Supongo, que desde mi humilde putno de vista, hay que separa de lo que es principalmente la religión y el estado. Creo el velo sí es un símbolo religioso, y que como tal debe reservarse para el ámbito religioso. Por tanto, si estamos en un estado aconfesional(demos gracias), porque hay que permitir que alguien vulnere la aconfesionalidad del estado en un lugar tan público como lo es un juzgado¿? Tampoco se trata de perseguirlo. Pero debemos encontrar un cierto equilibrio.

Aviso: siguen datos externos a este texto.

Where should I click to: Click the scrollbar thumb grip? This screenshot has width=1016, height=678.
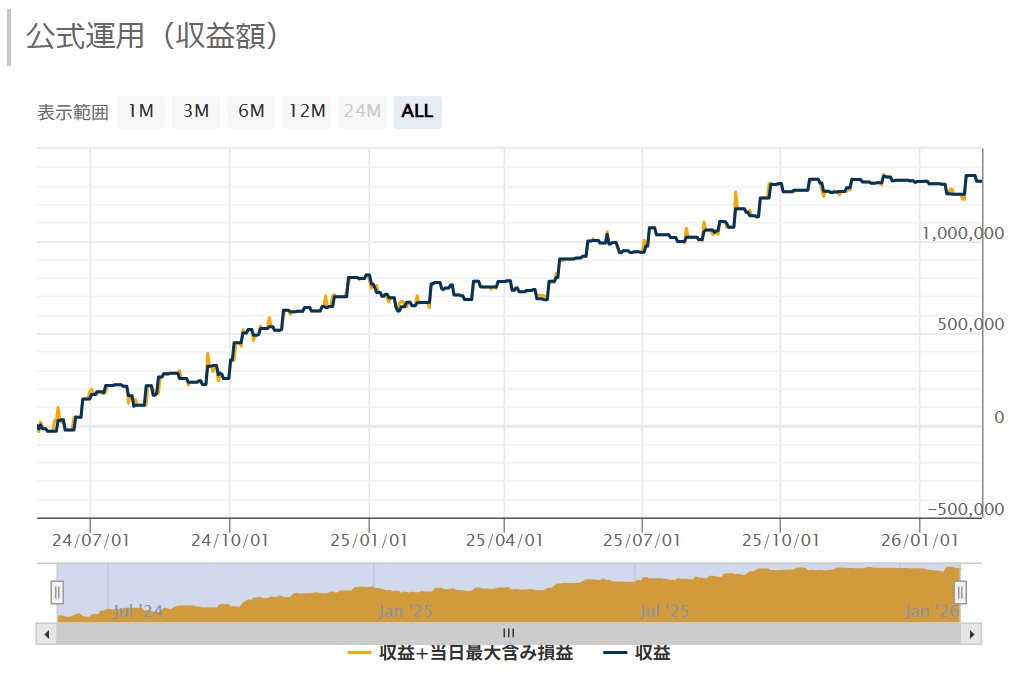(x=508, y=633)
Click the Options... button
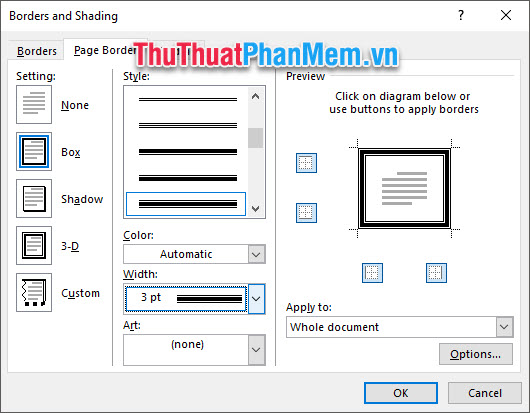 476,354
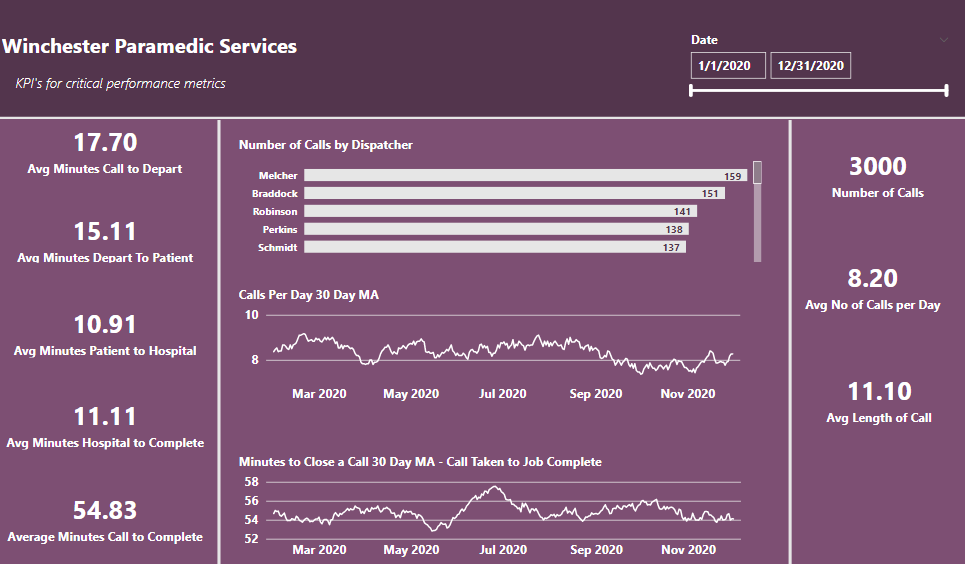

Por cierto es uno de los temas que podríamos haber tratado este fin de semana en el I Congreso Nacional de Derecho, fue interesante.

mayte dijo...

En mi opinión Zoubida Barik, cumple con los requisitos exigidos a los letrados en cuanto al tipo de indumentaria pertinente para comparecer en un juicio de cara al estatuto general de la abogacia.
Considero que la aptitud del magistrado Javier Gómez Bermudez resulta improcedente y fuera de toda lógica y se aleja claramente del principio de igualdad consagrado en el art 14 de la C.E.
No se trata de determinar si el velo es una indumetaria o manifestación de su religión o si simplemente es propia de su cultura,y en caso de concluirse que es un símbolo religioso neutralizarlo fundamentándonos en la aconfesionalidad o laicidad del Estado y declarar como inconstitucional su utilización en un espacio en el cual se imparte justicia en nombre del Estado sino que se trata de respetar la pluraridad y diversidad de concepciones religiosas existentes, tolerarlas siempre y cuando ello no suponga una vulneración de los derechos de los demás o siempre y cuando estas convicciones y su consiguiente manifestación no supongan una ofensa patente a otras de distinta naturaleza.
En definitiva llevar un velo en un juzgado o tribunal no ofende ni causa ningún daño a nadie ni muchisimo menos en mi opinión vulnera la aconfesionalidad de un Estado.
Entrar a valorar si se puede llevar o no un velo en un juzgado o tribunal por parte de un erudito en Derecho que se encarga de juzgar y hacer ejecutar lo juzgado, tal es el caso de Don Javier Gómez Bermudez sí que me parece en su conocimiento del art 16.3 de la C.E una vulneración del principio de aconfesionalidad del Estado que implica un sumo respeto entre Estado y Religión.

Marta dijo...

Tal vez alguna respuesta de las autoridades a este respecto podría ser la plasmada en la nueva entrada de este blog, sobre el DNI, que termina muy acertadamente con el artículo 16.1 de la Constitución.